### [EXERCISE DETAILS]
Update the items from the start through the line that contains "pyautogui.click(x=426, y=196)", replacing "trophy" with "medal" and keeping everything else unchanged.

### [Stored data]
◇ ◇ ◇ ◇ ◇ ◇ ◇
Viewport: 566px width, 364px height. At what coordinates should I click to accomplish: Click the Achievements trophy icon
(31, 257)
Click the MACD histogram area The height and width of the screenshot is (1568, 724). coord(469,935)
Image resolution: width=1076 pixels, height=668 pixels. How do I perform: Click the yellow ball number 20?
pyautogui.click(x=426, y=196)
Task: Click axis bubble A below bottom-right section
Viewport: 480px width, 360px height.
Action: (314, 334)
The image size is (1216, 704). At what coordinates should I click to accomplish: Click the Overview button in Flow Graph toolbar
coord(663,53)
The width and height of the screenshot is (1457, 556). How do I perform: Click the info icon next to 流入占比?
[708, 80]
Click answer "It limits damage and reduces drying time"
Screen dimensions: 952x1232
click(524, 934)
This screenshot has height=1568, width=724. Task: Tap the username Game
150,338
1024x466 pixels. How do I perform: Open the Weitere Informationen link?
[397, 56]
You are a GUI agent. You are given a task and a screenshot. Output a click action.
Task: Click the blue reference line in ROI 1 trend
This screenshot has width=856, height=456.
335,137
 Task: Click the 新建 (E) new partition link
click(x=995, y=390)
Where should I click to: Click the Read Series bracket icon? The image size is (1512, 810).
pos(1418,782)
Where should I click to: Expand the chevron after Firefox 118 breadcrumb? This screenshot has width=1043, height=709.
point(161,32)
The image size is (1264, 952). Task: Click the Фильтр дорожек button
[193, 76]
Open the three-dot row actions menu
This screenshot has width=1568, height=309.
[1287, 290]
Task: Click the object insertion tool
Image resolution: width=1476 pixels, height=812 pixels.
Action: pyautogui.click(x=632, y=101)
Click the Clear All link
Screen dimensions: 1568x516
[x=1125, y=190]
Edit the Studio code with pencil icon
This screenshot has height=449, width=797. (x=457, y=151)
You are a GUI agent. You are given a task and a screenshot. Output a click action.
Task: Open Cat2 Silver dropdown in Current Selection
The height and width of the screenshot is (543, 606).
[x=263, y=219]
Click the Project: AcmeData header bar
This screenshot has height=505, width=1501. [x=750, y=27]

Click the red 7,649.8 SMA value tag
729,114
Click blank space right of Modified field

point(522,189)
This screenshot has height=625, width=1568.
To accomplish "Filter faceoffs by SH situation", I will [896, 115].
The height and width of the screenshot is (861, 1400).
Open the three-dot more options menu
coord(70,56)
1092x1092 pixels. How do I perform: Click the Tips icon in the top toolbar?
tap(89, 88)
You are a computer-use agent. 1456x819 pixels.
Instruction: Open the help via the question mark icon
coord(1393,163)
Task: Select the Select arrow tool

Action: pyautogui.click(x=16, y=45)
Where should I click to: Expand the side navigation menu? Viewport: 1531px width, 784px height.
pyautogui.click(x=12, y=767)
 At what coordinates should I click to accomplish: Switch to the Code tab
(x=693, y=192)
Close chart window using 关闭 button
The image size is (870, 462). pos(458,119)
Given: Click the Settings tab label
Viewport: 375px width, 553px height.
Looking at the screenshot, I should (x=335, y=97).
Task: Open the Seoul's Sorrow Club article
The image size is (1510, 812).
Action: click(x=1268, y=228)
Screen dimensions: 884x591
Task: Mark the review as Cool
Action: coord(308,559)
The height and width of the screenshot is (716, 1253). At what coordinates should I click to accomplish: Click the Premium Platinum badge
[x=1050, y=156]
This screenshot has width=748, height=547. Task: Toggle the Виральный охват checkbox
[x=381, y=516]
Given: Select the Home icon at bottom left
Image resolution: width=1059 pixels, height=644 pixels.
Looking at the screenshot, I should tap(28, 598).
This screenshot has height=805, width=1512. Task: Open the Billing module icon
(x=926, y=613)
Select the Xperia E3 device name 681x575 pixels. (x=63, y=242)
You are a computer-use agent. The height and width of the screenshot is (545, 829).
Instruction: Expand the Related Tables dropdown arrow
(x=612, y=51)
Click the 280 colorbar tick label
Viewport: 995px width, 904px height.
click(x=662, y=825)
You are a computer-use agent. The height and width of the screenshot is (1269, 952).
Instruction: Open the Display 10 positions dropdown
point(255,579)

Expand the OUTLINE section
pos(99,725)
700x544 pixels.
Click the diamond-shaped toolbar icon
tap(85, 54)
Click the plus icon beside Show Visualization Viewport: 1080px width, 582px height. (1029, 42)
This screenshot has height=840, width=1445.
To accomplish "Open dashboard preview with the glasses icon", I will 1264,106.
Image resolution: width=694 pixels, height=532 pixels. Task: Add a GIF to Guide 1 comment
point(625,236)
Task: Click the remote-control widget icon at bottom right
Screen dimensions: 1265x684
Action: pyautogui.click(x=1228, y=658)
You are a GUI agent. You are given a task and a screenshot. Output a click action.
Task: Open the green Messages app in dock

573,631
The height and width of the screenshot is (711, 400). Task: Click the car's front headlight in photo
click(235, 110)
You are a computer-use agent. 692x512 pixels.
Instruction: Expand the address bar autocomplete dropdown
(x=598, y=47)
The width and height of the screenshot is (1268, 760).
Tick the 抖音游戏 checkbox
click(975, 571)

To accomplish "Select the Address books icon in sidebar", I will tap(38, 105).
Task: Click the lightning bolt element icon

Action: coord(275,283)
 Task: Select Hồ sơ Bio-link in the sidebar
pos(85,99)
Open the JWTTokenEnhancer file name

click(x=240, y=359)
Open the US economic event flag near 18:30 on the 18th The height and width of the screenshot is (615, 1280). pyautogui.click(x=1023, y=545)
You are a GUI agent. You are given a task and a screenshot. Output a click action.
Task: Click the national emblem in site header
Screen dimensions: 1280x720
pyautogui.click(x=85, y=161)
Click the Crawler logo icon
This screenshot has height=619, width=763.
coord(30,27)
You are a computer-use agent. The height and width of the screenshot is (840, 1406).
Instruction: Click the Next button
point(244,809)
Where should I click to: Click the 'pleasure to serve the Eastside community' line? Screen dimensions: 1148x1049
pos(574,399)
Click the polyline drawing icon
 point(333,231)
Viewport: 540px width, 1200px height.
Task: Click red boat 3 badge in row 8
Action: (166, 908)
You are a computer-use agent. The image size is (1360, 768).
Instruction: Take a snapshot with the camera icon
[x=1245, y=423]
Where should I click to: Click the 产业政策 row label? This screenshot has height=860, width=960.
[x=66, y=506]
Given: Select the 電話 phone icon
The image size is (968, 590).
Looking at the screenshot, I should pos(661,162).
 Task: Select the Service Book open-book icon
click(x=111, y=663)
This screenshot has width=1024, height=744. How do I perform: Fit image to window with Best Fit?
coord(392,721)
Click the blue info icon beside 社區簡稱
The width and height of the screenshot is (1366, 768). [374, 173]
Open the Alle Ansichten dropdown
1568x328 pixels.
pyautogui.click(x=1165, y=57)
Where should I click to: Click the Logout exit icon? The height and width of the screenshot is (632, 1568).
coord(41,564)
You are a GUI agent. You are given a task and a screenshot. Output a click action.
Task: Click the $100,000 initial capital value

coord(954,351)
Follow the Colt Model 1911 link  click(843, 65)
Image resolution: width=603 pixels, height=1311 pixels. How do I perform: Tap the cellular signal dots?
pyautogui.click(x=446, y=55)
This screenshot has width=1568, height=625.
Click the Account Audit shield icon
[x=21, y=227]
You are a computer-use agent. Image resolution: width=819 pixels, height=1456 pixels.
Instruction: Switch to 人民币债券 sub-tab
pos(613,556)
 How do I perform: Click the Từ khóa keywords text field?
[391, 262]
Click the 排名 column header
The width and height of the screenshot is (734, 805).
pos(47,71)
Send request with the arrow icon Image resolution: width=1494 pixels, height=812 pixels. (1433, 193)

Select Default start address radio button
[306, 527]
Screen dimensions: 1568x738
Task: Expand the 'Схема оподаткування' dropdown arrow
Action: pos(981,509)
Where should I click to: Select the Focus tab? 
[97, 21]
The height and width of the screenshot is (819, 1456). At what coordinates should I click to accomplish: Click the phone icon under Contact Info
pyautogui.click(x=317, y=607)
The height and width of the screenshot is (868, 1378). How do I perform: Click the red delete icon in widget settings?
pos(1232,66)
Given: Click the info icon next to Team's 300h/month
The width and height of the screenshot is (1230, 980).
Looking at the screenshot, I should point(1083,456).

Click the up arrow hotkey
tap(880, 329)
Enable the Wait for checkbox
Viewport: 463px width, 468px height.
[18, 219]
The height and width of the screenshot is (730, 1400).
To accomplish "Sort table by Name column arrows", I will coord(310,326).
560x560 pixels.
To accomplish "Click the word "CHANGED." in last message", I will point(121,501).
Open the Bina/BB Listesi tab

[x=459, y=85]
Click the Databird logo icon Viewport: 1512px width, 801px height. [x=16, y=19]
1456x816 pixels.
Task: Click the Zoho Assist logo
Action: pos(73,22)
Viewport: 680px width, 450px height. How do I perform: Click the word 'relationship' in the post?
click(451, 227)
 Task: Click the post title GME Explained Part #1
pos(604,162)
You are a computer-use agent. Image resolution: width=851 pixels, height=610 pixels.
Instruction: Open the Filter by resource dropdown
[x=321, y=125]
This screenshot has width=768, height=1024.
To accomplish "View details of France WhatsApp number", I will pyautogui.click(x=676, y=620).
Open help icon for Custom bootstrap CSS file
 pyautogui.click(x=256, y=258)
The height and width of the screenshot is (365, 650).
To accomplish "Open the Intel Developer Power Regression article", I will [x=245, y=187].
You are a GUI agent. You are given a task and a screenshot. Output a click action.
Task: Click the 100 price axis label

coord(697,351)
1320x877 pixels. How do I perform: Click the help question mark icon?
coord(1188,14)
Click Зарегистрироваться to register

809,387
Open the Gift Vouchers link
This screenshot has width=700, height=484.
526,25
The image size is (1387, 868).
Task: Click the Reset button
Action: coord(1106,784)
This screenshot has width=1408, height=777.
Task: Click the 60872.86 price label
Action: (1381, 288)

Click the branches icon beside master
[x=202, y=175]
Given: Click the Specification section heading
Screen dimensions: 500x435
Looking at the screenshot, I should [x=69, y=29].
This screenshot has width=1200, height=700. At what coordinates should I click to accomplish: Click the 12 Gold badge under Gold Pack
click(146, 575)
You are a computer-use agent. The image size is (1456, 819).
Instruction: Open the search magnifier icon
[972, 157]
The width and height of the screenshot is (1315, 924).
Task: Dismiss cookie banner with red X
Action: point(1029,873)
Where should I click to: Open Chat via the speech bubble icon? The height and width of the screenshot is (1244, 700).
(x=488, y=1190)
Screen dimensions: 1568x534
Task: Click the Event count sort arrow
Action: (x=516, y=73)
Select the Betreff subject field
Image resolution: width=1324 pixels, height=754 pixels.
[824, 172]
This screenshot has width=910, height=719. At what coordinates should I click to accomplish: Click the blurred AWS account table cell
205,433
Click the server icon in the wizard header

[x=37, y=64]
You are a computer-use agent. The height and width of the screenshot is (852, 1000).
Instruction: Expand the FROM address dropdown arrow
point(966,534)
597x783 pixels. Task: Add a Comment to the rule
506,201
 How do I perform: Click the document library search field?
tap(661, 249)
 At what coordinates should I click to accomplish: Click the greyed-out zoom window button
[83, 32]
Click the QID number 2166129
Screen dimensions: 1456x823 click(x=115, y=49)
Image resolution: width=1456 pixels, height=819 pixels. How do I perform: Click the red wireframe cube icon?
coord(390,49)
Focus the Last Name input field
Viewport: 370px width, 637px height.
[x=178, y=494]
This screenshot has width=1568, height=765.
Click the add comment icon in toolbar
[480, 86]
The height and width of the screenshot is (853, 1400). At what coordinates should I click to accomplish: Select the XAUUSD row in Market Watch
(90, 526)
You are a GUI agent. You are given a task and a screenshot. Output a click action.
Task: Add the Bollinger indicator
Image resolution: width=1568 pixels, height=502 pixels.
◇ ◇ ◇ ◇ ◇ ◇ ◇
### [CORRECT ANSWER]
Viewport: 566px width, 364px height. At what coordinates should I click to accomplish: Click the Achievements medal icon
(31, 257)
Click the MACD histogram area The height and width of the screenshot is (1568, 724). coord(469,935)
Image resolution: width=1076 pixels, height=668 pixels. How do I perform: Click the yellow ball number 20?
pyautogui.click(x=426, y=196)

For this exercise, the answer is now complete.